沈傲摸了摸自己脸上已经干成一片的颜料,反而很豁然。反正看到的人也不是一个两个了,再说别人都不认识自己,也没什么大不了的。只是他还在思索傅垣方才的话语,总感觉,在记忆深处似乎有什么重要的东西,被自己遗忘掉了,深深地埋在土里,寻不到踪影。
傅垣帮沈傲一起收拾东西。拿下来的画也不敢折叠,摊着拿回了车里。回到家里把工具放好,沈傲立刻就被催着去洗澡。匆匆拿了换洗的衣物,他便马不停蹄地冲进了卫生间。颜料干巴巴地在脸上糊了一层,先用干毛巾大概擦了一下,再换湿毛巾,还是弄开了不少地方。好不容易处理干净,沈傲终于可以站在喷头下,任水流自上而下冲刷过自己的身躯。它隔开了皮肤与空气的接触,仿佛为他营造了狭小的自我空间,抑或是自我束缚的保护层。他又不由得想起来了,最后一天,最后一天,这四个字像是枷锁,牢牢地压在他身上,甚至要勒进皮肤里。
隐约间他听到外面有门铃声响起,接着是开门声。他也没怎么在意,大概是按错了,找邻家那户的人很多,自家的门铃又放在两扇门中央,仿佛是引诱着人往下错按。但是关门声久久没传来,或许是有人找傅垣有事呢,他想。
过了一会儿他终于出了浴室,白气喷涌而出跟在他身后,未完全擦干的头发还在滴滴答答掉下水珠,有的顺着后颈的弧度下滑,沾湿了一小块干燥的衣服,仿若绽放出隐秘的透明花朵。
这时候大门已经关上。家里没有其他人,傅垣就坐在眼前,笑着看着自己。但是这样的景象,已经足以让他震惊。
因为他看到,在与朴素的木桌毫不匹配的上方,摆放着一个外观精致的蛋糕。上头似乎写了一些字,但在他这个角度看不清晰。旁边,放着几大束玫瑰花,或许是新鲜采撷的,上头不堪重负的水珠摇摇欲坠,就如此时沈傲的心脏。
沈傲的表情很平静,他说:“傅垣,你这是做什么。”
傅垣静静看着他一两秒,见他似乎不像是装的,有点失望:“你不记得了?”
沈傲忽然垂下眼。

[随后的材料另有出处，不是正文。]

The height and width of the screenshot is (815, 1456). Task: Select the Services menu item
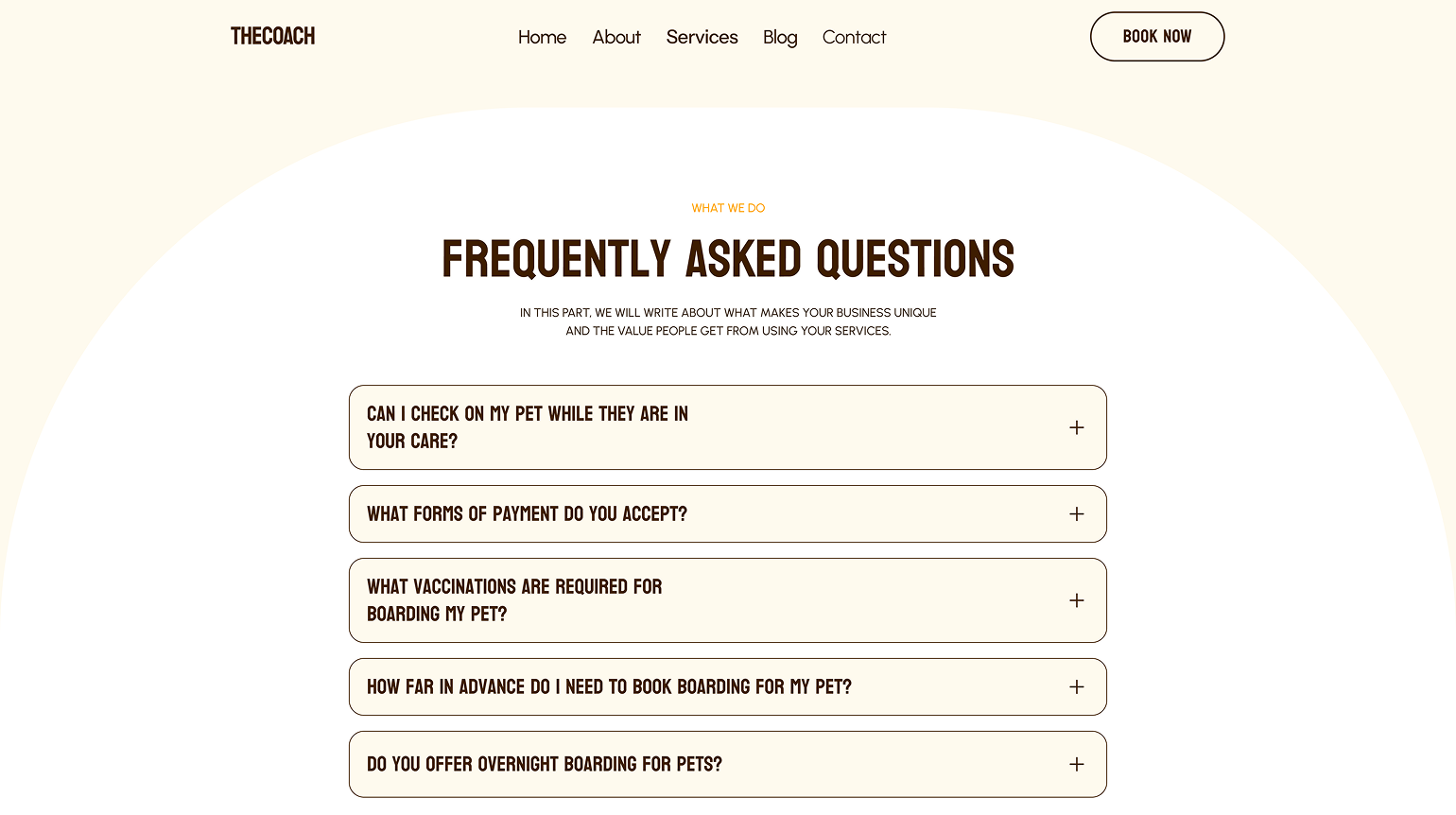[702, 37]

他走到傅垣跟前,没有分一点注意给那张扬的礼物,这才肯抬眼凝视他:“你想要我记得什么?”
他所记得的只有一个,他们在一起两周年的“纪念日”。也只是说的好听点了,有什么可纪念的吗?
傅垣想要的是这个答案?他是不是想提醒自己,“我们的关系马上就要迎来终结了,让我们欢欣鼓舞吧!”?
傅垣仿佛看透了沈傲的心思,他率先摇了摇头,否定了沈傲心里的答案:“不是纪念日。你再想想。”
沈傲的心颤了一下。他快速调动记忆,顷刻之内把自己脑中关于沈傲的记忆搜索了个遍,直到触到一个信息点,他的肩膀才放松了下来,就像犯了罪过乞求原谅的人,终于得到了神灵的救赎。
自己怎么会没有早点想到呢。要是在这里露出了端倪的话,会很不好办吧。
沈傲的笑容重新浮上嘴角:“我想起来了。今天是我的生日。”
今天,是沈傲的生日。不是他温阙的。
真正的沈傲生日的那天,就是傅垣和他在一起的那天。两者其实有很好记的因果关系。但或许是因为记忆太痛苦了,他才不愿意把这两者有意识地联系起来。毕竟,他是在自己生日的那天得知这个消息的。
他仍然记得那天,排场不大的生日宴会在自己家中举行,只邀请了最亲近的一些朋友。夜色愈深,大家都纷纷告辞,到最后只剩傅垣和沈傲两个人。那时候的温阙从沈傲的脸上探寻到了欲言又止的苦恼,那人小声和傅垣咬耳朵交流着,似乎有什么重大的事情,在决定谁当最后的发言者。傅垣本来在摇头拒绝,但是沈傲又附在他耳边说了几句话,他僵了一下,终于缓慢地点头。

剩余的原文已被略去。